Bug 43228 - Commit 1cc0c998fdf2cb665d625fb565a0d6db5c81c639 breaks turning off nvidia optimus card
Summary: Commit 1cc0c998fdf2cb665d625fb565a0d6db5c81c639 breaks turning off nvidia opt...
Status: CLOSED CODE_FIX
Alias: None
Product: ACPI
Classification: Unclassified
Component: Power-Other (show other bugs)
Hardware: All Linux
: P1 normal
Assignee: acpi_power-other
URL:
Keywords:
Depends on:
Blocks:
 
Reported: 2012-05-11 01:31 UTC by rocko
Modified: 2012-06-05 03:34 UTC (History)
5 users (show)

See Also:
Kernel Version: 3.4-rc6
Subsystem:
Regression: Yes
Bisected commit-id:


Attachments
acpi: fix regression on D3hot detection (1.33 KB, patch)
2012-05-12 16:40 UTC, Peter Wu
Details | Diff
PCI / ACPI / PM: Restore the old behavior of acpi_pci_set_power_state() (537 bytes, patch)
2012-05-15 17:48 UTC, Rafael J. Wysocki
Details | Diff
another patch that fixes the issue (679 bytes, text/plain)
2012-05-16 14:09 UTC, rocko
Details
ACPI / PCI / PM: Fix device PM regression related to D3cold (2.96 KB, patch)
2012-05-16 19:48 UTC, Rafael J. Wysocki
Details | Diff
ACPI / PCI / PM: Fix device PM regression related to D3hot/D3cold (3.08 KB, patch)
2012-05-16 20:16 UTC, Rafael J. Wysocki
Details | Diff
Fix for calling _PS3 for D3cold (1.61 KB, patch)
2012-05-16 20:29 UTC, Peter Wu
Details | Diff
ACPI / PCI / PM: Fix device PM regression related to D3hot/D3cold (3.77 KB, patch)
2012-05-16 20:41 UTC, Rafael J. Wysocki
Details | Diff
ACPI / PCI / PM: Fix device PM regression related to D3hot/D3cold (4.92 KB, patch)
2012-05-17 16:04 UTC, Rafael J. Wysocki
Details | Diff
ACPI: Debug acpi_bus_set_power() (940 bytes, patch)
2012-05-17 18:53 UTC, Rafael J. Wysocki
Details | Diff
ACPI / PCI / PM: Fix device PM regression related to D3hot/D3cold (4.80 KB, patch)
2012-05-17 21:25 UTC, Rafael J. Wysocki
Details | Diff

Description rocko 2012-05-11 01:31:02 UTC
The bbswitch kernel module from https://github.com/Bumblebee-Project turns off hybrid optimus nvidia cards when they are not being used. 
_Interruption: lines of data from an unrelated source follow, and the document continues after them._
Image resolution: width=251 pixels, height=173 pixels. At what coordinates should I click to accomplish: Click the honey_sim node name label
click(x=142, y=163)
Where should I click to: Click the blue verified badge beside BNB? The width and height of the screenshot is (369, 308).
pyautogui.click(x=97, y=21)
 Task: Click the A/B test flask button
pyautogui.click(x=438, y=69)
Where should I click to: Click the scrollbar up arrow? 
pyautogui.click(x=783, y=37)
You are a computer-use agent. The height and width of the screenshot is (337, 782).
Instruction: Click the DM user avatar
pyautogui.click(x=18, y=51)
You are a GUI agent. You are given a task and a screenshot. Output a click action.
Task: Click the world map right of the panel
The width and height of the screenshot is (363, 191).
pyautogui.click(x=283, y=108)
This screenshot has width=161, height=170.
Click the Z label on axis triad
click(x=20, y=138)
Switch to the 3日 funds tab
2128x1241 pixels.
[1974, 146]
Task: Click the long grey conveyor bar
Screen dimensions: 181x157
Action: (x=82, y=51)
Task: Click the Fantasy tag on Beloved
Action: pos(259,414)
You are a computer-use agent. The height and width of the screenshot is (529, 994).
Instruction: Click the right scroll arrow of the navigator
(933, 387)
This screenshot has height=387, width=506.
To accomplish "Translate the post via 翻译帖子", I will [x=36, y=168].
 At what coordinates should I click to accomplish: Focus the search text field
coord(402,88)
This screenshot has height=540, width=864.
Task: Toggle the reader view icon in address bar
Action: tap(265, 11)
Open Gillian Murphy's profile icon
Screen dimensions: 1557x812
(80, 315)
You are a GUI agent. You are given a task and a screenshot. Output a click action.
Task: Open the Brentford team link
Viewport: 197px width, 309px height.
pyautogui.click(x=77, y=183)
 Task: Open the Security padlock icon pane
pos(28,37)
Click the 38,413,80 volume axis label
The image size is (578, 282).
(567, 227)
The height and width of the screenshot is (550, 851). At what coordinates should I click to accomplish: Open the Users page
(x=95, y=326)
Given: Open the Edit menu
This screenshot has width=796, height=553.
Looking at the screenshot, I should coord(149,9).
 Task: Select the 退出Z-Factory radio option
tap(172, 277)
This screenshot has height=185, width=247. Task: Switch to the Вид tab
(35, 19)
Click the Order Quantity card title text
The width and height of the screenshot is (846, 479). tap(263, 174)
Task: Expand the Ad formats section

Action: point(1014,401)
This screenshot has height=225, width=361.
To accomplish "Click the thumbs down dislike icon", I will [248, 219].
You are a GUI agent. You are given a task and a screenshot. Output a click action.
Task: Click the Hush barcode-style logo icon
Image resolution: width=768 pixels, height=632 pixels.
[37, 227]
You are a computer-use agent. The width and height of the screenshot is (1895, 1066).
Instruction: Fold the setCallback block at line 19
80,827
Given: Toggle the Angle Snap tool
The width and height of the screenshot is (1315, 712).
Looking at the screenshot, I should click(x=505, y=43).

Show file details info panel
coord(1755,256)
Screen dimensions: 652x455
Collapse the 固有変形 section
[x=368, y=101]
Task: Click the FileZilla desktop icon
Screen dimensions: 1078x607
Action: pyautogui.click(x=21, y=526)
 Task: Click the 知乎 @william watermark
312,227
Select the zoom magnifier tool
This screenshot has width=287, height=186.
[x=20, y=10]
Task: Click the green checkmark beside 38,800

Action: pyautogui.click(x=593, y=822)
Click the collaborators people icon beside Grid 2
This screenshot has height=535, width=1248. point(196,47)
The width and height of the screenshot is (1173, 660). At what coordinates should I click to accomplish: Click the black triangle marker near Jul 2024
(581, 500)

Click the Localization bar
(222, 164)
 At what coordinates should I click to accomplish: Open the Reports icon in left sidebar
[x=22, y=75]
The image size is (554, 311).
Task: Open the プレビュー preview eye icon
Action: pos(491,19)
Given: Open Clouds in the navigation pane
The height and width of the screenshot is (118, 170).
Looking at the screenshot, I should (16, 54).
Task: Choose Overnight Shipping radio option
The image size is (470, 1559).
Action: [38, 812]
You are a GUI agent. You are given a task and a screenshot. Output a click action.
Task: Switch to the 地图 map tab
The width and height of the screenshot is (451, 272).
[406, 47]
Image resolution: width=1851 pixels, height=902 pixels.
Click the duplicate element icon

However, after commit 1cc0c998fdf2cb665d625fb565a0d6db5c81c639 (ACPI: Fix D3hot v D3cold confusion) bbswitch can no longer turn off the NVIDIA 540M video card on my Dell XPS15 (L502x). Reverting the commit fixes the problem.

http://lists.opensuse.org/opensuse-kernel/2012-05/msg00039.html looks like the same issue on another PC.
Comment 1 Peter Wu 2012-05-11 15:37:17 UTC
There are three commits between rc1 and rc6.

Commit 37239978778806ecba54da60676abb46870acebb removes setting the
valid flag when _PSx is found (where x is a state between 0 and 3).

3ebc81b8937d2bc1d0d0064bed29434dfce490aa is not particularly interesting, it
updates the validation for a state (states greater than D3cold are nonsense)
and would add a check that is removed in the next commit.

Part of the next commit 1cc0c998fdf2cb665d625fb565a0d6db5c81c639 diff
(indentation removed for formatting)
- /* State is valid if we have some power control */
- if (ps->resources.count || ps->flags.explicit_set)
+     /*
+      * State is valid if there are means to put the device into it.
+      * D3hot is only valid if _PR3 present.
+      */
+     if (ps->resources.count ||
+         (ps->flags.explicit_set && i < ACPI_STATE_D3_HOT))

I think that the last line is wrong. Shouldn't it be
"i <= ACPI_STATE_D3_HOT"? (note the equality sign). With the current
code, D3cold is ignored (okay I guess), but D3hot is ignored too
for all devices without a power resource for the given state. Can you
try changing "<" to "<=" as described?
Comment 2 rocko 2012-05-12 00:10:52 UTC
Nicely spotted! Changing it to "i <= ACPI_STATE_D3_HOT" also fixes the problem.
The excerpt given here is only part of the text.